3. Verhogingen van het verwateringsrisico naarmate meer en meer opties worden uitgegeven
Het overmatig gebruik van opties heeft geleid tot een verhoogd verwateringsrisico voor niet-werknemersaandeelhouders. Optieverwateringsrisico kan verschillende vormen aannemen:

  • WPA-verwatering door toename van uitstaande aandelen - Naarmate opties worden uitgeoefend, neemt het aantal uitstaande aandelen toe, waardoor de winst per aandeel daalt. Sommige bedrijven proberen verwatering te voorkomen met een aandeleninkoopprogramma met een relatief stabiel aantal beursgenoteerde aandelen.
  • Winst verminderd door verhoogde rentelasten - Als een bedrijf geld moet lenen om de aandeleninkoop te financieren, zullen de rentelasten stijgen, waardoor het nettoresultaat en de winst per aandeel worden verlaagd.
  • Managementverdunning - Management besteedt meer tijd aan het proberen te maximaliseren van de optieuitbetaling en het financieren van aandeleninkoopprogramma's dan het runnen van het bedrijf. (Bekijk voor meer informatie ESO's en verdunning .)

Het komt neer op
Opties zijn een manier om de belangen van werknemers op één lijn te brengen met die van de gewone (niet-werknemers) aandeelhouder, maar dit gebeurt alleen als de plannen zo zijn gestructureerd dat flipping wordt geëlimineerd en dat dezelfde regels voor verwerving en verkoop van optiegerelateerde aandelen van toepassing zijn aan elke werknemer, of het nu C-niveau of conciërge is.

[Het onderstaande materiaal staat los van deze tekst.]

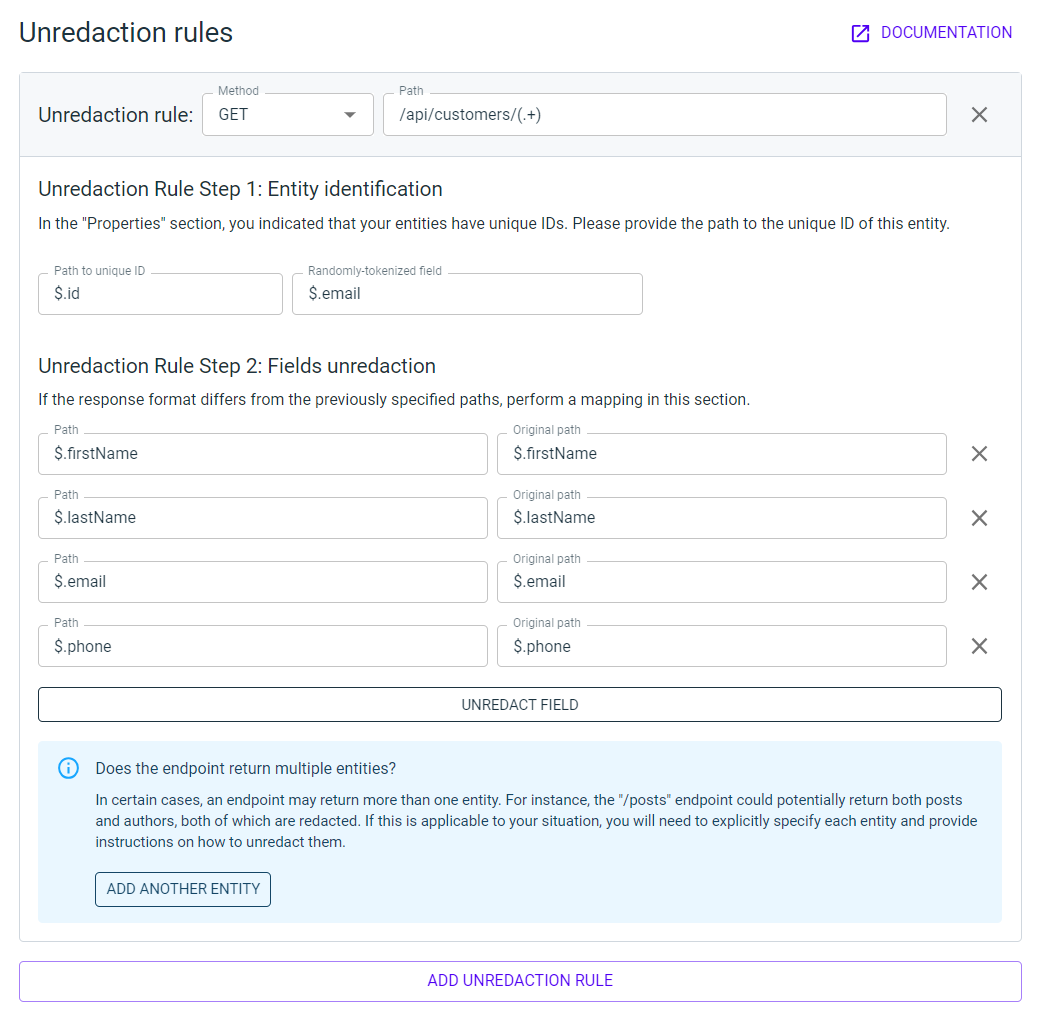Click the DOCUMENTATION link text
Viewport: 1038px width, 1020px height.
(946, 33)
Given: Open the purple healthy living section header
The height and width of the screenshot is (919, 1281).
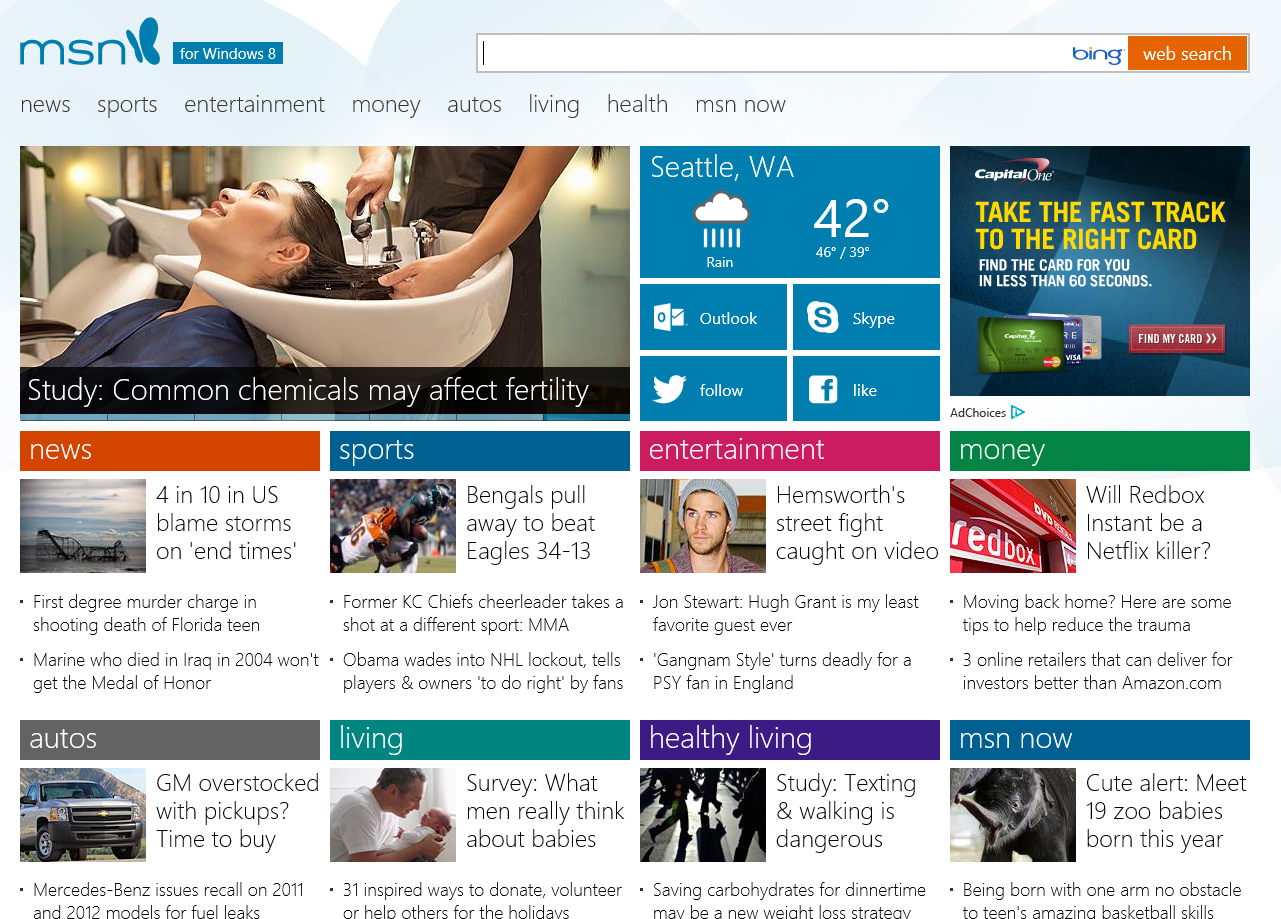Looking at the screenshot, I should (789, 739).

Het debat over wat de beste manier is om rekening te houden met opties zal waarschijnlijk lang en saai zijn. Maar hier is een eenvoudig alternatief: als bedrijven fiscale opties kunnen aftrekken, moet hetzelfde bedrag in de winst-en-verliesrekening worden afgetrokken. De uitdaging is om te bepalen welke waarde te gebruiken. Door te geloven in het KISS (houd het simpel, dom) principe, waardeer de optie tegen de uitoefenprijs. Het Black-Scholes optie-prijsmodel is een goede academische oefening die beter werkt voor verhandelde opties dan aandelenopties. De uitoefenprijs is een bekende verplichting. De onbekende waarde boven / onder die vaste prijs valt buiten de controle van het bedrijf en is daarom een ​​voorwaardelijke (buiten de balans) verplichting.

Als alternatief kan deze verplichting op de balans worden "geactiveerd". Het balansconcept krijgt nu enige aandacht en kan het beste alternatief blijken te zijn, omdat het de aard van de verplichting (een verplichting) weerspiegelt en de EPS-impact vermijdt. Met dit type openbaarmaking zouden beleggers ook (indien zij dit wensen) een pro forma-berekening kunnen uitvoeren om de impact op EPS te zien.

(Voor meer informatie, zie De gevaren van opties Backdating, de "echte" kosten van aandelenopties en een nieuwe benadering van aandelencompensatie .)

Vergelijk beleggingsrekeningen Aanbieder Naam Beschrijving Adverteerder Openbaarmaking × De aanbiedingen die in deze tabel worden weergegeven, zijn afkomstig van samenwerkingsverbanden waarvan Investopedia een vergoeding ontvangt.